• _Exercise instructions_:
Word for word, restate each of the entries below, and drop every picture.

• _Extracted material_:
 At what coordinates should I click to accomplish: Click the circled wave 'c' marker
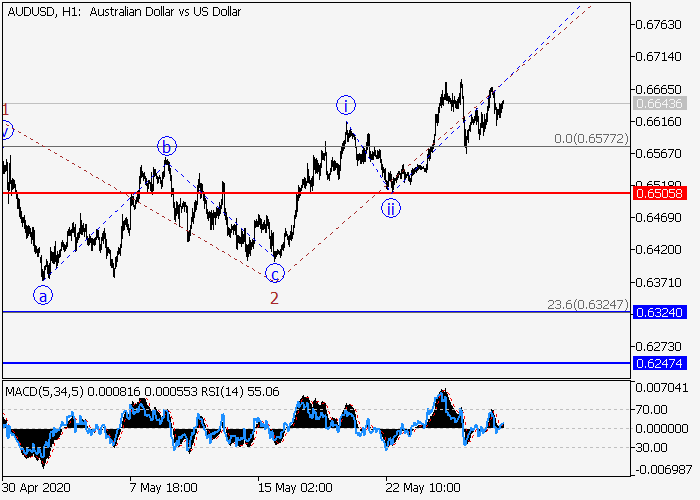274,272
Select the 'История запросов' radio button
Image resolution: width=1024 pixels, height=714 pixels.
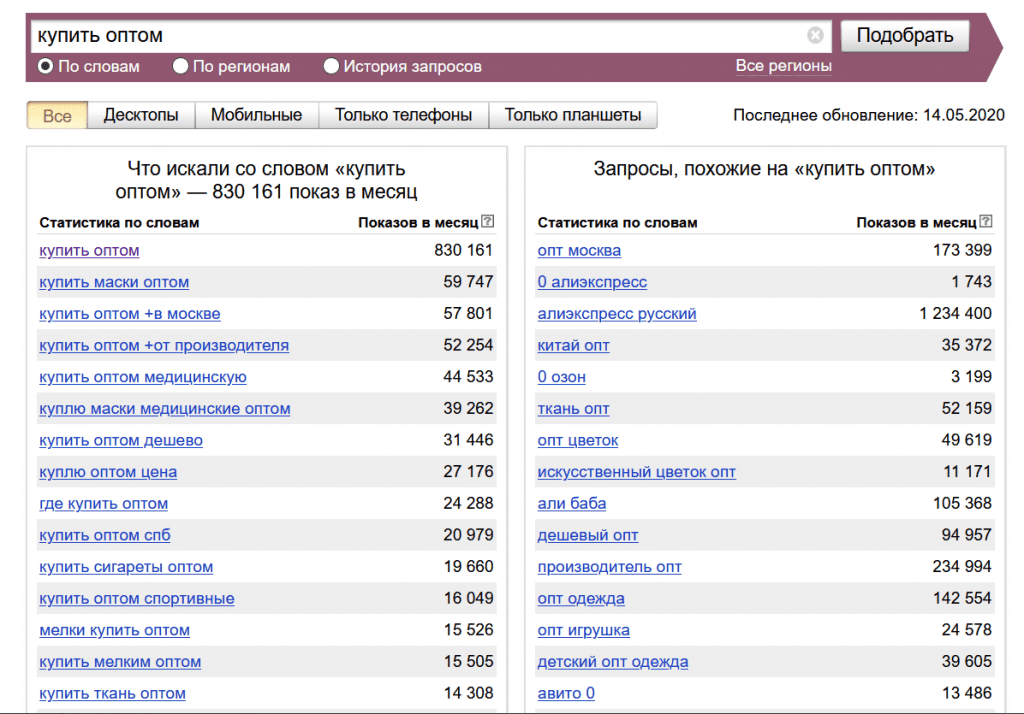(x=331, y=67)
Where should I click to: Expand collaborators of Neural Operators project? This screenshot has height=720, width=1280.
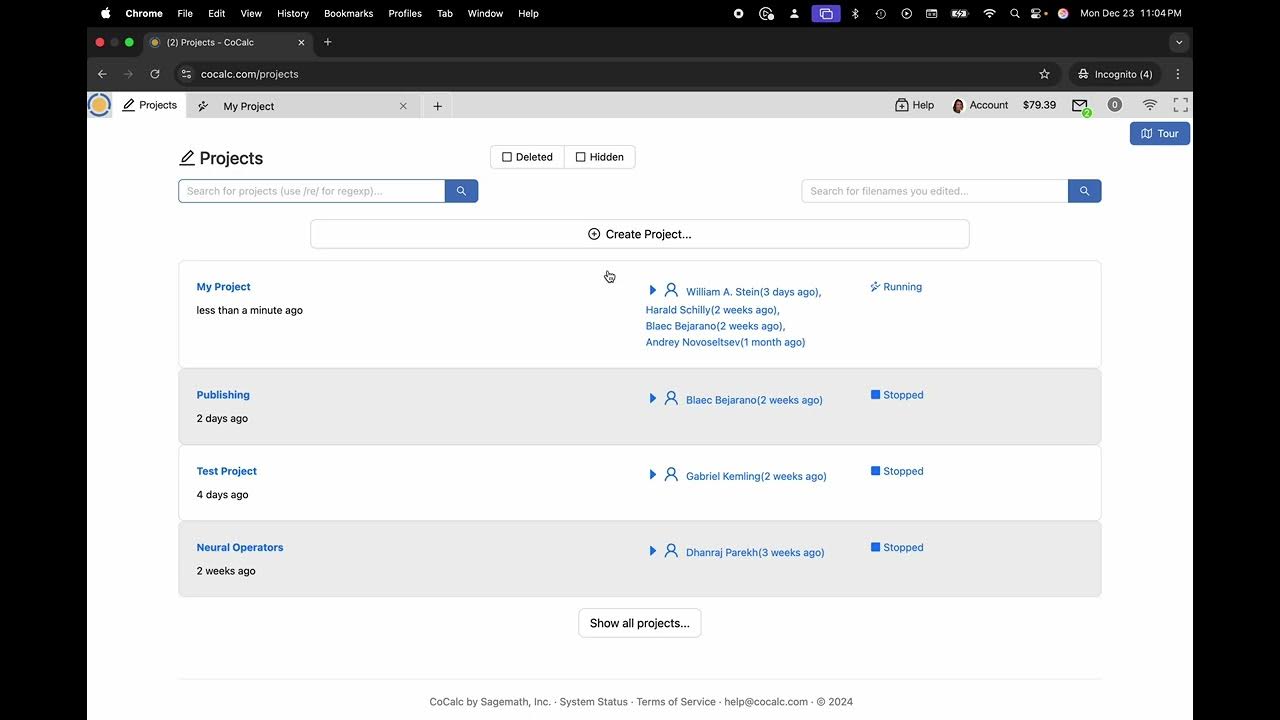pos(652,551)
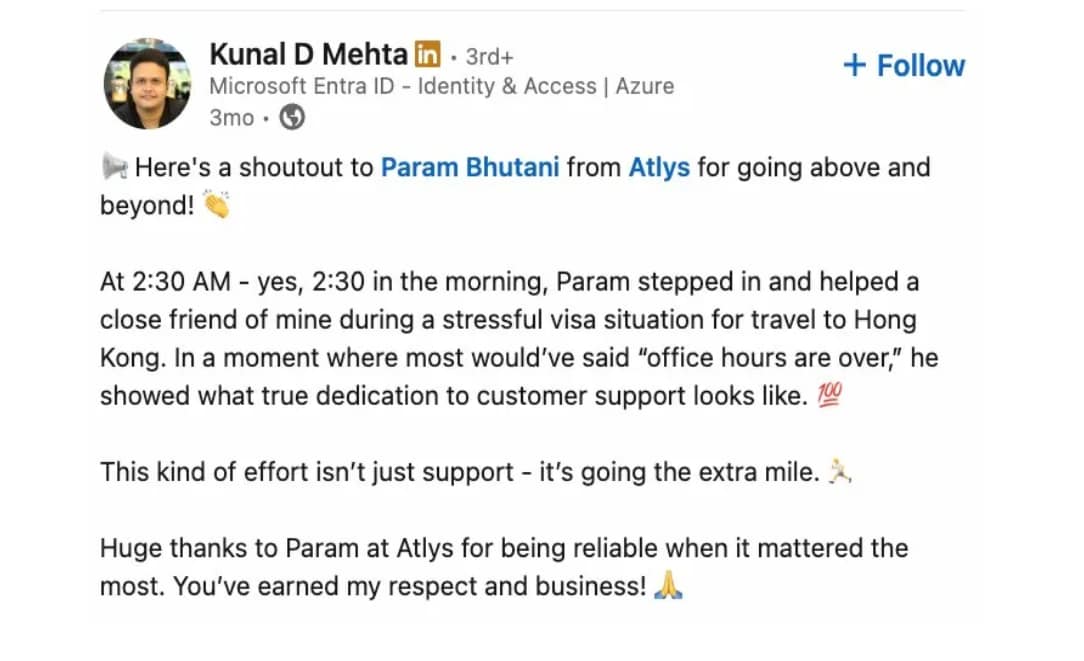This screenshot has height=661, width=1084.
Task: Click the "Huge thanks to Param" paragraph
Action: click(x=504, y=567)
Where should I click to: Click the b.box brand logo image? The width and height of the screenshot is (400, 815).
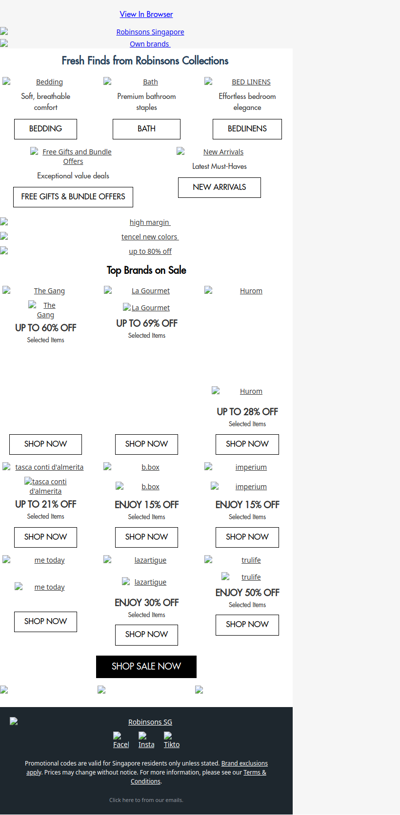(146, 487)
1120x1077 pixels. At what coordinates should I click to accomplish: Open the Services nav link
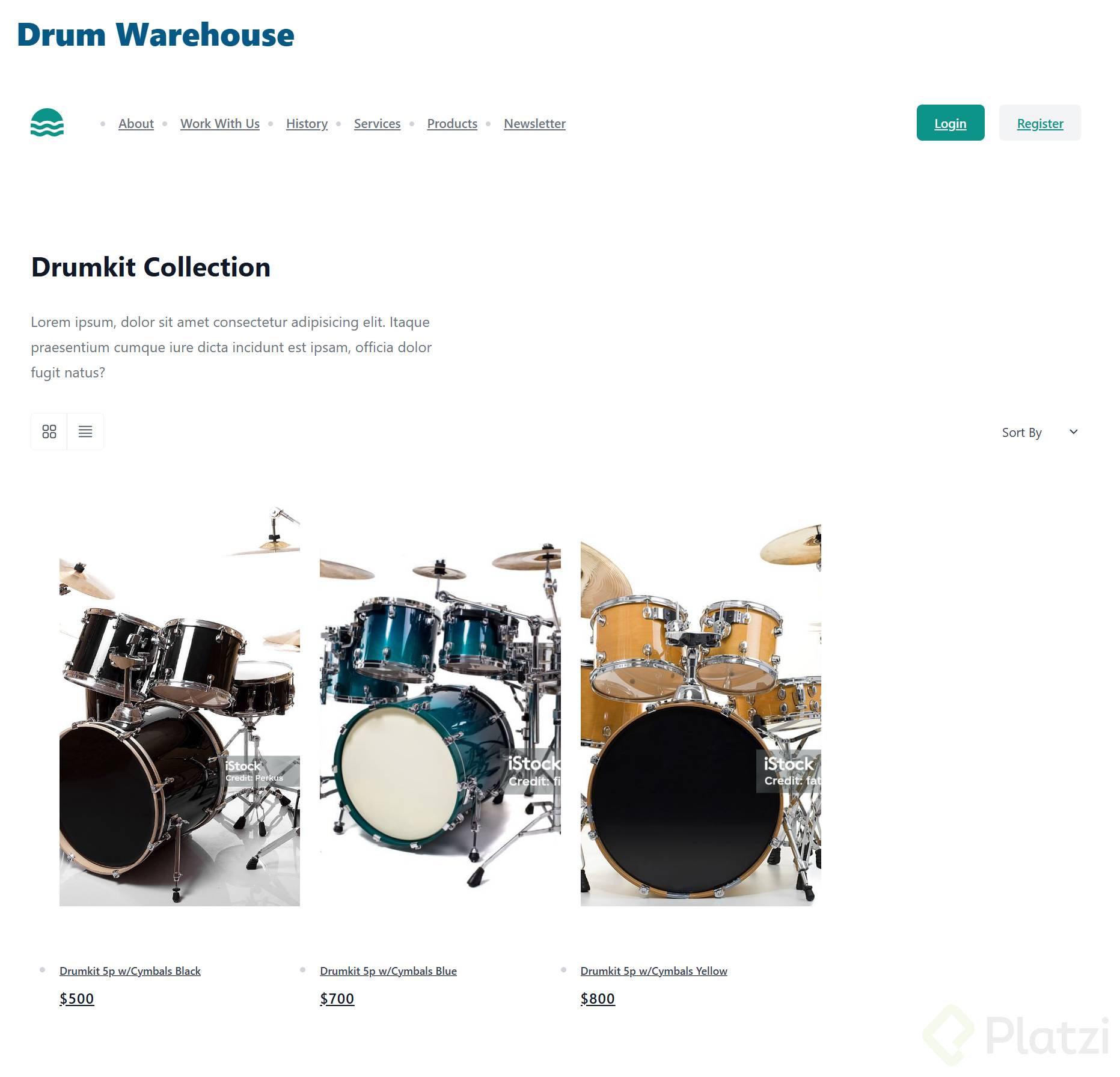[x=377, y=123]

• _Output for this exercise_:
 At what coordinates should I click to accomplish: Click the circled wave 'c' marker
274,272
Select the 'История запросов' radio button
Image resolution: width=1024 pixels, height=714 pixels.
(x=331, y=67)
Where should I click to: Expand collaborators of Neural Operators project? This screenshot has height=720, width=1280.
pos(652,551)
This screenshot has height=661, width=1084.
Task: Click the "Huge thanks to Param" paragraph
Action: click(x=504, y=567)
Where should I click to: Click the b.box brand logo image? The width and height of the screenshot is (400, 815).
(146, 487)
1120x1077 pixels. At what coordinates should I click to accomplish: Open the Services nav link
[x=377, y=123]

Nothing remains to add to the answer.